Stored data:
####

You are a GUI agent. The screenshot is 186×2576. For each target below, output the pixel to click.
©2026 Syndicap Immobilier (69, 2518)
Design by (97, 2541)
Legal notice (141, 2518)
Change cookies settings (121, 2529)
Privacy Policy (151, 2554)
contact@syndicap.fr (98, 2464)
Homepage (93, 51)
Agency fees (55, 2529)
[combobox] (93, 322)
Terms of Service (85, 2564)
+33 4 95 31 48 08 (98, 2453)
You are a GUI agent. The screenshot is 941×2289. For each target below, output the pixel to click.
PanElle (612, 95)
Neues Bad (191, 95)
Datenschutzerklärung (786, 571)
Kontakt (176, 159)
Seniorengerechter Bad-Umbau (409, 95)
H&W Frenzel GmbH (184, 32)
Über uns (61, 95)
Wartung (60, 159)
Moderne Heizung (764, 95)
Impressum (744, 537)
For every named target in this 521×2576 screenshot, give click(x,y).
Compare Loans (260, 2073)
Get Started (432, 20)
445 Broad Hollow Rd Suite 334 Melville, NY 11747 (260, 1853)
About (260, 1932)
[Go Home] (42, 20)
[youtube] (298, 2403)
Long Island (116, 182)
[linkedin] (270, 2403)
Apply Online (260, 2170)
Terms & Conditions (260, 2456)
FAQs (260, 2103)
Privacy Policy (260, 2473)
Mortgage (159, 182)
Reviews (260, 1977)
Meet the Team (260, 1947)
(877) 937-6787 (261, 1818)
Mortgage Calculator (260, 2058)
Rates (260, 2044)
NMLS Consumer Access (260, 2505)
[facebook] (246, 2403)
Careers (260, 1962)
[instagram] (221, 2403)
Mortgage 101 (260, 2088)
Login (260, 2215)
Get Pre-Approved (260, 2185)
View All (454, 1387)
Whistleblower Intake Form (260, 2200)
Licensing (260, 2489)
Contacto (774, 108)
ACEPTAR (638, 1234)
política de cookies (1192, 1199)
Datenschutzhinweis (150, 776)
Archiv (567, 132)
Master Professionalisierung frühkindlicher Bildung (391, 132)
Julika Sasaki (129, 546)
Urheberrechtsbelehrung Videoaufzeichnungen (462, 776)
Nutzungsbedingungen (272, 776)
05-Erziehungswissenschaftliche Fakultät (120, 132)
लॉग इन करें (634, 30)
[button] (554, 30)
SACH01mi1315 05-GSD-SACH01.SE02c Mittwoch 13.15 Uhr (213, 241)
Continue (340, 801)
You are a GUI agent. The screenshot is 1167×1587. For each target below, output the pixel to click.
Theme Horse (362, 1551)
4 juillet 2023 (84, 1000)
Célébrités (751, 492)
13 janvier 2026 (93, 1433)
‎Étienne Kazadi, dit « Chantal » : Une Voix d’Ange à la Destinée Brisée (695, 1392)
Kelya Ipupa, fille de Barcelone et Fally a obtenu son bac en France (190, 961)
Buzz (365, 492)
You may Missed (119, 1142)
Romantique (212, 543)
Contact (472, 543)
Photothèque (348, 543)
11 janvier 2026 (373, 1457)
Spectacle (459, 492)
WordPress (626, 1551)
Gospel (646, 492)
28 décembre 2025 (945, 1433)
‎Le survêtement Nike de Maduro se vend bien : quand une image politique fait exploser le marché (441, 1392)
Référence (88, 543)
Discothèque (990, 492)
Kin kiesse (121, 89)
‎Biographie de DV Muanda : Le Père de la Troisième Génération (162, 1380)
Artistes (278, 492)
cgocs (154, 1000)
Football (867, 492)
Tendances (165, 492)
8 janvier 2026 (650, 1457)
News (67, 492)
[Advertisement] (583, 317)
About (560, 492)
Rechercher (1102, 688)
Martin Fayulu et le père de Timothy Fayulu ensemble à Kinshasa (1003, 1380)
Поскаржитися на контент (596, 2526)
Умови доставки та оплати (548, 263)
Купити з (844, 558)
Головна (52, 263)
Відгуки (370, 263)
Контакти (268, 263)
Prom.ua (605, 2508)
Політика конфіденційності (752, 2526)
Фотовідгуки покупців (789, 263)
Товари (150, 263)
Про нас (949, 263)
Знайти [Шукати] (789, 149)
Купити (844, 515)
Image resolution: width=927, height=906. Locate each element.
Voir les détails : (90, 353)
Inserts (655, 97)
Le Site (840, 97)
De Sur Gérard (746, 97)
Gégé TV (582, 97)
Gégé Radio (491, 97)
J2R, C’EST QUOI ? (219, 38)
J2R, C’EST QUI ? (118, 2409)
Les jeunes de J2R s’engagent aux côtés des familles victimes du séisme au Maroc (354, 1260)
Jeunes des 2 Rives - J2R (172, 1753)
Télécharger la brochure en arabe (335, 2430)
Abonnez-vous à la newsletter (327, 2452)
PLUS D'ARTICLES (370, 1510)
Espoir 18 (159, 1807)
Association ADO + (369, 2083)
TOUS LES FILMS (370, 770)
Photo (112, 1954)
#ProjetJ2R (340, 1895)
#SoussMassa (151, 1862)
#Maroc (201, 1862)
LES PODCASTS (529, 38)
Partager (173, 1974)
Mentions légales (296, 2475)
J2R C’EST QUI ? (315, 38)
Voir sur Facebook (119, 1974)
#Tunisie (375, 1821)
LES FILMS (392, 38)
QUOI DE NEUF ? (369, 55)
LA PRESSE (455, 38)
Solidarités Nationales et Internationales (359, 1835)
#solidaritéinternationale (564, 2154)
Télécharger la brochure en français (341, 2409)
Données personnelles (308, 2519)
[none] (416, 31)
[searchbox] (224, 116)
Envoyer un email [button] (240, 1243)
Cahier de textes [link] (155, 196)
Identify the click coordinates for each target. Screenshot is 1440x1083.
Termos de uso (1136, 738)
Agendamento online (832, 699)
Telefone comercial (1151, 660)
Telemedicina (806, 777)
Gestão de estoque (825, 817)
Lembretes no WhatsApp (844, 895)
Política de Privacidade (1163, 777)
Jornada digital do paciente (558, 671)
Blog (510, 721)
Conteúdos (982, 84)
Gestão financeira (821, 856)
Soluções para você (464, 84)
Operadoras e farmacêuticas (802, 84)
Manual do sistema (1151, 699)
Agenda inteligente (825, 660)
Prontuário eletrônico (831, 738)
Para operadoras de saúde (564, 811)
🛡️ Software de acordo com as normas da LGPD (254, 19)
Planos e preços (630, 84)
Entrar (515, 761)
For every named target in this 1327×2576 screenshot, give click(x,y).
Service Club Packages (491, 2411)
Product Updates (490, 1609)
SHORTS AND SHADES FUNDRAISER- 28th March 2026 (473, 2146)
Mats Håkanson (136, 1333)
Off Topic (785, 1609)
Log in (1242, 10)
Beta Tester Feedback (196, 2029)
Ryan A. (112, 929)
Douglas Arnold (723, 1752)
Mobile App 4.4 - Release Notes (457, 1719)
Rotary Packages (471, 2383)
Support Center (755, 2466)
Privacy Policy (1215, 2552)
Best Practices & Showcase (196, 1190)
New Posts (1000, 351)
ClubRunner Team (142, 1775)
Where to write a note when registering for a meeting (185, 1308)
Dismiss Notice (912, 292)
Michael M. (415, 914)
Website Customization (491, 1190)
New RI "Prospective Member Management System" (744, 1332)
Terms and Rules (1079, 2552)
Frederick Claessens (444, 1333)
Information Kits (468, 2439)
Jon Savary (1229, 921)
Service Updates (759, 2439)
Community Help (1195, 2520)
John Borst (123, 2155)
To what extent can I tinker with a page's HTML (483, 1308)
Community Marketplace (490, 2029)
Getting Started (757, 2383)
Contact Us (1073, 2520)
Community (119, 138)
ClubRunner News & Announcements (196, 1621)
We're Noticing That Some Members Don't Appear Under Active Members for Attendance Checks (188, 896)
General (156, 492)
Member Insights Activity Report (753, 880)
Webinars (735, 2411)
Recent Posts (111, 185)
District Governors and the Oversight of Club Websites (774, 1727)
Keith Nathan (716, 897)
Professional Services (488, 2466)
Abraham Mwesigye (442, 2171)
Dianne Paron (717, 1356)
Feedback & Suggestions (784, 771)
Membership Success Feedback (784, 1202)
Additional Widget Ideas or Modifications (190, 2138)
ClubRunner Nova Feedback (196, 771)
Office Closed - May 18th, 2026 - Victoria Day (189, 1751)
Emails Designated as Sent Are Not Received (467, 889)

####

WHAT NEEDS TO BE DONE:
Please write out the material starting with the line containing "Blog (510, 721)" and going on through the line containing "Michael M. (415, 914)", both included, copying each line exactly.

SOLUTION TO THE PROBLEM:
Blog (510, 721)
Conteúdos (982, 84)
Gestão financeira (821, 856)
Soluções para você (464, 84)
Operadoras e farmacêuticas (802, 84)
Manual do sistema (1151, 699)
Agenda inteligente (825, 660)
Prontuário eletrônico (831, 738)
Para operadoras de saúde (564, 811)
🛡️ Software de acordo com as normas da LGPD (254, 19)
Planos e preços (630, 84)
Entrar (515, 761)
For every named target in this 1327×2576 screenshot, give click(x,y).
Service Club Packages (491, 2411)
Product Updates (490, 1609)
SHORTS AND SHADES FUNDRAISER- 28th March 2026 (473, 2146)
Mats Håkanson (136, 1333)
Off Topic (785, 1609)
Log in (1242, 10)
Beta Tester Feedback (196, 2029)
Ryan A. (112, 929)
Douglas Arnold (723, 1752)
Mobile App 4.4 - Release Notes (457, 1719)
Rotary Packages (471, 2383)
Support Center (755, 2466)
Privacy Policy (1215, 2552)
Best Practices & Showcase (196, 1190)
New Posts (1000, 351)
ClubRunner Team (142, 1775)
Where to write a note when registering for a meeting (185, 1308)
Dismiss Notice (912, 292)
Michael M. (415, 914)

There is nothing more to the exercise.